Another parameter that plays a significant role in the production of uniform nanofibers and needs to be determined is the spinneret-to-collector distance. Three different distances were studied (5 cm, 10 cm, and 15 cm) while the flow rate and the TPU solution concentration were 2.5 mL/h and 8 wt.%, respectively. The structural morphology of the resultant nanofibers was analyzed by using SEM. It was also noticed that a 5 cm distance was too small for the liquid to stretch into nanofibers.
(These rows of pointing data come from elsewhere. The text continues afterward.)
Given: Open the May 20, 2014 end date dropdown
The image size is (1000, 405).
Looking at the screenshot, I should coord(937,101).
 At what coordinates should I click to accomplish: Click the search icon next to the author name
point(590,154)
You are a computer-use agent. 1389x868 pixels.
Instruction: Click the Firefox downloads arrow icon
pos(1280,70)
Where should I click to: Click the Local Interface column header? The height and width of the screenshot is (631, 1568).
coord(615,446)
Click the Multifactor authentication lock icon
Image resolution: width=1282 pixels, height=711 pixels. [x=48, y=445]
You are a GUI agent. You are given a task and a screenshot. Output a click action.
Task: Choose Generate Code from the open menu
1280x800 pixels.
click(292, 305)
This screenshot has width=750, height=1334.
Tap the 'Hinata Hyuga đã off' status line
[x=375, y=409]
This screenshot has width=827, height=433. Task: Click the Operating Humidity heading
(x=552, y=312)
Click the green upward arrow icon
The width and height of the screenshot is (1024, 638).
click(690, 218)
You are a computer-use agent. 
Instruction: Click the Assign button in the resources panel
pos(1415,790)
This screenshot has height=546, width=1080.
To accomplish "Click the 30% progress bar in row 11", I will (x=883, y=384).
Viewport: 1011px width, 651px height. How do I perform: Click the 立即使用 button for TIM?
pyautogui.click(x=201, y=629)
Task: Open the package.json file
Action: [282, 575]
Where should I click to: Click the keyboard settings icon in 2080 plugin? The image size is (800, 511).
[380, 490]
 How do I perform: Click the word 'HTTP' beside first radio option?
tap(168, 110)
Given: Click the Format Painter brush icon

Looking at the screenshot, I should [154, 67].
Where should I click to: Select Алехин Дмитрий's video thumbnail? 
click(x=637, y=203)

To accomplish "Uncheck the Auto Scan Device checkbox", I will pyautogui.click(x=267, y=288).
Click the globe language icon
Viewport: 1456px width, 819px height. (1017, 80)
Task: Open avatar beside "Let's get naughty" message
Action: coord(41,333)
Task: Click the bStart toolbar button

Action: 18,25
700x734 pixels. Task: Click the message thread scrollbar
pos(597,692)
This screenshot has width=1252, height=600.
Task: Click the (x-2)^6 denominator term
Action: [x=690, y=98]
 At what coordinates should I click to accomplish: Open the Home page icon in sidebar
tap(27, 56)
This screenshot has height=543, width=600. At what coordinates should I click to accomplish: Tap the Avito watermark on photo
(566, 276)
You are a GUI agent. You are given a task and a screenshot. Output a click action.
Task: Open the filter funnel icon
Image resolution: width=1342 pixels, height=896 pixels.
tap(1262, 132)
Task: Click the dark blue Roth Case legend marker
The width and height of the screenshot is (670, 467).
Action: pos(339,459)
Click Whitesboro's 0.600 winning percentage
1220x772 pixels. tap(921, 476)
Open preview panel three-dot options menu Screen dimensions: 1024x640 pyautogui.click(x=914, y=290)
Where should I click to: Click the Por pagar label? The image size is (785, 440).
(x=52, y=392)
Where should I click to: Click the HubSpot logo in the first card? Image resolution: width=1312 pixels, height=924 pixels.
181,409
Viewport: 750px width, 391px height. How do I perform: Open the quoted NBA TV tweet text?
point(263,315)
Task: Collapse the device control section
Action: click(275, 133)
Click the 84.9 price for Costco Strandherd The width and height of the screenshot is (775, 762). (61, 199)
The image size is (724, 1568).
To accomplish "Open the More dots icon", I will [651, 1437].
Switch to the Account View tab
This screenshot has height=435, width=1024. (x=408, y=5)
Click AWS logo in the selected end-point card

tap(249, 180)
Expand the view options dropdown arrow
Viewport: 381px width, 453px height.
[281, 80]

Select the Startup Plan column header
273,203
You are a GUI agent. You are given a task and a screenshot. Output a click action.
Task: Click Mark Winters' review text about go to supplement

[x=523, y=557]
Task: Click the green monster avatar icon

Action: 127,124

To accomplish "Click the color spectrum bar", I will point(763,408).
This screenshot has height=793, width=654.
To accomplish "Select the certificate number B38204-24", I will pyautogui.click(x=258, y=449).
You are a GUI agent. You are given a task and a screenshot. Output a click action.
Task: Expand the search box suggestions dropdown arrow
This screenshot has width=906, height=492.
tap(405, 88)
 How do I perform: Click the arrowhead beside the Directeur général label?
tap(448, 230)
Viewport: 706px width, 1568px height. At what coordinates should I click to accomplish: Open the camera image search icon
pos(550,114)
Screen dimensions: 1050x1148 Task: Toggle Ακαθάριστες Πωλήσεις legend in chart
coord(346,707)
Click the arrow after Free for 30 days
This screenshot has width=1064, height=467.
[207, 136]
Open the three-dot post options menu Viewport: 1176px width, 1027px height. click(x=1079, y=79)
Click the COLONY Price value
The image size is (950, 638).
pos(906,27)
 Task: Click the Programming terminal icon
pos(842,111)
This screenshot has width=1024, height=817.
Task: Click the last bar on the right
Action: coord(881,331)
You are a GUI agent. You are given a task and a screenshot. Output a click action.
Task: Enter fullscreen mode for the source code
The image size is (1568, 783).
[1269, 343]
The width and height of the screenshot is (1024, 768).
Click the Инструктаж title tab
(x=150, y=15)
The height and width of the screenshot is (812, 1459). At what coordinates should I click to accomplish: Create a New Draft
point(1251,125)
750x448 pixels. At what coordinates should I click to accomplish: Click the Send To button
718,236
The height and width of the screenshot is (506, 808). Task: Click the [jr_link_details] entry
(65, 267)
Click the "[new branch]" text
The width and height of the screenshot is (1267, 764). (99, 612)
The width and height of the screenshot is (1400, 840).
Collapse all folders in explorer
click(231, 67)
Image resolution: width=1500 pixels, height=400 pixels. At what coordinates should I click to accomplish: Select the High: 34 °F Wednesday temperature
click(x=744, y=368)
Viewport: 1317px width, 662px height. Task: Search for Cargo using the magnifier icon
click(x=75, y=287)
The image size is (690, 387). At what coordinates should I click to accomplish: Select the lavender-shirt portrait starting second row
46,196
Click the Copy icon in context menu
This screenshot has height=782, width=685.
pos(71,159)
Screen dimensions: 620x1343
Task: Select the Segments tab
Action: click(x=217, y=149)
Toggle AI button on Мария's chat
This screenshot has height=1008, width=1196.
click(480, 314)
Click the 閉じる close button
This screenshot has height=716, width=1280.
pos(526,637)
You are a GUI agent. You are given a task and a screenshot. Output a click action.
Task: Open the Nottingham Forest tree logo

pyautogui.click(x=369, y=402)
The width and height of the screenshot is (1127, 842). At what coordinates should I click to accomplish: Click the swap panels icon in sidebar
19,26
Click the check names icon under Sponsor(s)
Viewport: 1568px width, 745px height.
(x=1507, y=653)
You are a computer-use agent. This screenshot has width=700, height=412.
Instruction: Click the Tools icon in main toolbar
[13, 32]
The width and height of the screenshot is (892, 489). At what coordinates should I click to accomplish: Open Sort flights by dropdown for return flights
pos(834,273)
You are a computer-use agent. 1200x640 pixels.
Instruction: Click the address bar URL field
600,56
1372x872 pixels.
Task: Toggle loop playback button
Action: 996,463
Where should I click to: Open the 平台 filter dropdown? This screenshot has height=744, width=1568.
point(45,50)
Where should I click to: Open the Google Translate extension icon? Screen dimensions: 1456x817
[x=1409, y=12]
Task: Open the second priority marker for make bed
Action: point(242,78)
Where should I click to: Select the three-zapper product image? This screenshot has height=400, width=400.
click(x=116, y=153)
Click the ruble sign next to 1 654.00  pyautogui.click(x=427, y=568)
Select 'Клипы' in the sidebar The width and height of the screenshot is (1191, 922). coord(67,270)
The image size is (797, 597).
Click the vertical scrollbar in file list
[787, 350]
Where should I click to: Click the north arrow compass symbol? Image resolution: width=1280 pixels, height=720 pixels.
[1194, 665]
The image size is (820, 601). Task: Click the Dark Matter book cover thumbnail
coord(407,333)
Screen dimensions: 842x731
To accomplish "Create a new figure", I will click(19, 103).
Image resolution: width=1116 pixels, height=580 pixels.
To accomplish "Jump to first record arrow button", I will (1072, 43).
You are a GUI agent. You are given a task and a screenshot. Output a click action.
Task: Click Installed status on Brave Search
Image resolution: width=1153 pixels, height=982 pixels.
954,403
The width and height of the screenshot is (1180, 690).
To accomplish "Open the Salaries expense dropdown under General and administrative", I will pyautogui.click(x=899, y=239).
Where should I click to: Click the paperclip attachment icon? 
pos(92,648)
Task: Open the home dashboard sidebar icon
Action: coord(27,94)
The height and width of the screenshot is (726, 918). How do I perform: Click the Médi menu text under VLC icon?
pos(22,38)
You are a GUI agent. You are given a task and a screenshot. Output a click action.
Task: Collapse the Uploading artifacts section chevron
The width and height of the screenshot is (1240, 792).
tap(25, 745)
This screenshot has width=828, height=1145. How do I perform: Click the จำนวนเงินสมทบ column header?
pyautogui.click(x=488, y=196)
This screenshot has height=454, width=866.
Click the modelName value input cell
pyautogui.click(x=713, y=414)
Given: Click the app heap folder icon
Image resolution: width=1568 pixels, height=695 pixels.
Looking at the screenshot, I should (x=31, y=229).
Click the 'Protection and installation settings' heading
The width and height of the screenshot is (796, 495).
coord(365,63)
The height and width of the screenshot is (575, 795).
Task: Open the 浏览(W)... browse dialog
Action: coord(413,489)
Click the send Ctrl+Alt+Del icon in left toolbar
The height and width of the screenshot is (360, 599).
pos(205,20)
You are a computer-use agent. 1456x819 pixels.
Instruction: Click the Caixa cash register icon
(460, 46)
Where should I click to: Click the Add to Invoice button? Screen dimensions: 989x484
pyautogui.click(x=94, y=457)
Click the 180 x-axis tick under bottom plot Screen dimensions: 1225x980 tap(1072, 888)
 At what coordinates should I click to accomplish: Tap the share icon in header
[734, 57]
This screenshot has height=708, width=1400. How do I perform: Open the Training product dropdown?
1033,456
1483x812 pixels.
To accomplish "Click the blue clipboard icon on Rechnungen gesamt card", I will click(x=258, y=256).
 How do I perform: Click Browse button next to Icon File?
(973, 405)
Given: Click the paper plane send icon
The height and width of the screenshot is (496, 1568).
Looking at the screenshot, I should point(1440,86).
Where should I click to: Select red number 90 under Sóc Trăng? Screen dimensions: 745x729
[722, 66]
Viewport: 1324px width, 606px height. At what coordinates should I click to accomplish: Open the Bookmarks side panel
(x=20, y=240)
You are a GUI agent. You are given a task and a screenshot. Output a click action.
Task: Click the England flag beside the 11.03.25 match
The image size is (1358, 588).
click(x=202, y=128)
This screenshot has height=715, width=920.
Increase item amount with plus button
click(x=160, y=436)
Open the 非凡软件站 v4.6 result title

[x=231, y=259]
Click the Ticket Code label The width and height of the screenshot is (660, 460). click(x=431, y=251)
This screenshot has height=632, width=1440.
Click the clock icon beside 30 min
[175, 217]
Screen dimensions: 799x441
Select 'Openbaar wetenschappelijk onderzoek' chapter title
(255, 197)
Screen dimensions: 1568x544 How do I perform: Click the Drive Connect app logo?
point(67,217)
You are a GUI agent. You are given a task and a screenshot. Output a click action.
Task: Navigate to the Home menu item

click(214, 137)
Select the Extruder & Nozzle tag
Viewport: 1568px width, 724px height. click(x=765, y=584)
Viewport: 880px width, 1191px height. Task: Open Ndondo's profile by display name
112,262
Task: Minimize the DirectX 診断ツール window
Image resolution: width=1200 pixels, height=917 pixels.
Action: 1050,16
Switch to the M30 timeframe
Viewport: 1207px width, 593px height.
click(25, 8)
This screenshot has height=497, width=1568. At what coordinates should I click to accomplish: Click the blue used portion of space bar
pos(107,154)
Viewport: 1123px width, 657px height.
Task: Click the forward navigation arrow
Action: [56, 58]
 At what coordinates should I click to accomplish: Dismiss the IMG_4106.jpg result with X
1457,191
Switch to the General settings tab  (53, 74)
Moreover, from Figure 3, we can see that although there is no noticeable difference between the two in terms of uniformity, the sample electrospun at a larger distance (15 cm, Figure 3a) has a smaller diameter (average diameter ~0.34 ± 0.1 μm) as compared to those obtained at a shorter distance (10 cm, Figure 3b, average diameter ~0.47 ± 0.07 μm). Moreover, it was found that thinner diameter nanofibers can lead to early mechanical failure. Therefore, the spinneret-to-collector distance was determined to be 10 cm.
The third parameter studied is the flow rate of liquid feeding during electrospinning. A low flow rate results in the instability of the jet while a high flow rate leads to bead formation due to less volatility of the solution causing the bonding between the fibers [35]. Three flow rates, 1, 2.5, and 4 mL/h, were studied in this work. It was found that the jet was unstable, and droplets were formed when 1 and 4 mL/h were used. From Figure 2b and Figure 3b, we can see that the flow rate of 2.5 mL/h did not cause any bead formation and that the TPU nanofibers are uniform. Thus, for this study, a flow rate of 2.5 mL/h, TPU concentration of 8 wt.%, and a spinneret-to-drum collector distance of 10 cm was chosen for electrospinning TPU.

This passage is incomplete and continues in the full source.